I'm trying to connect to SecureTransport 4.5.1 via
FTPS using curl compiled with gnutls.
You need to use --ftp-alternative-to-user "SITE AUTH" per http://curl.haxx.se/mail/lib-2006-07/0068.html
Do you see anything wrong with my client certificates?
I try with
# mycert.crt
-----BEGIN CERTIFICATE-----
...
-----END CERTIFICATE-----
# mykey.pem
-----BEGIN RSA PRIVATE KEY-----
...
-----END RSA PRIVATE KEY-----
And it says "530 No client certificate presented":
myuser@myserver ~ $ curl -v --ftp-ssl --cert mycert.crt --key mykey.pem --ftp-alternative-to-user "SITE AUTH" -T helloworld.txt ftp://ftp.example.com:9876/upload/
* About to connect() to ftp.example.com port 9876 (#0)
* Trying 1.2.3.4... connected
* Connected to ftp.example.com (1.2.3.4) port 9876 (#0)

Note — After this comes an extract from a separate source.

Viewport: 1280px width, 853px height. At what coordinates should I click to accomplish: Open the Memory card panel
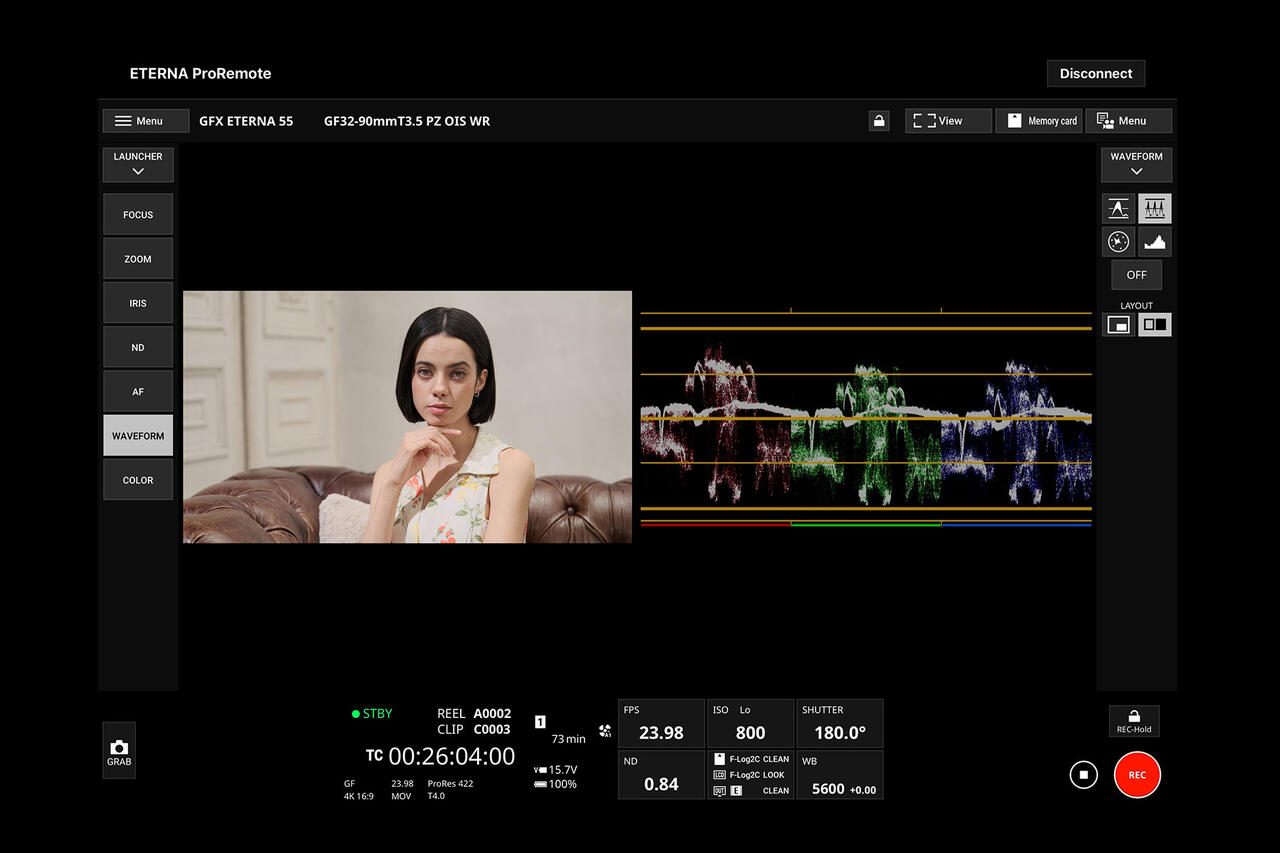point(1039,121)

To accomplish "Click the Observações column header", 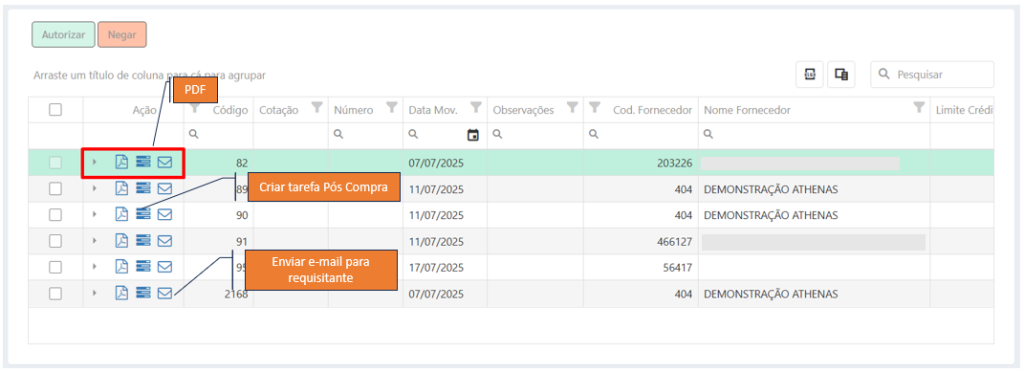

< 220 msn1 FTP server (SecureTransport 4.5.1) ready.
> AUTH SSL
< 334 SSLv23/TLSv1
* found 142 certificates in /etc/ssl/certs/ca-certificates.crt
> USER anonymous
< 331 Password required for anonymous.
> PASS
[email protected]
< 530 Login incorrect.
> SITE AUTH
< 530 No client certificate presented.
* Access denied: 530
* Closing connection #0
curl: (67) Access denied: 530
I also tried with a pk8 version...
# openssl pkcs8 -in mykey.pem -topk8 -nocrypt > mykey.pk8
-----BEGIN CERTIFICATE-----
...
-----END CERTIFICATE-----
...but got exactly the same result.
What's the trick to sending a client certificate to SecureTransport?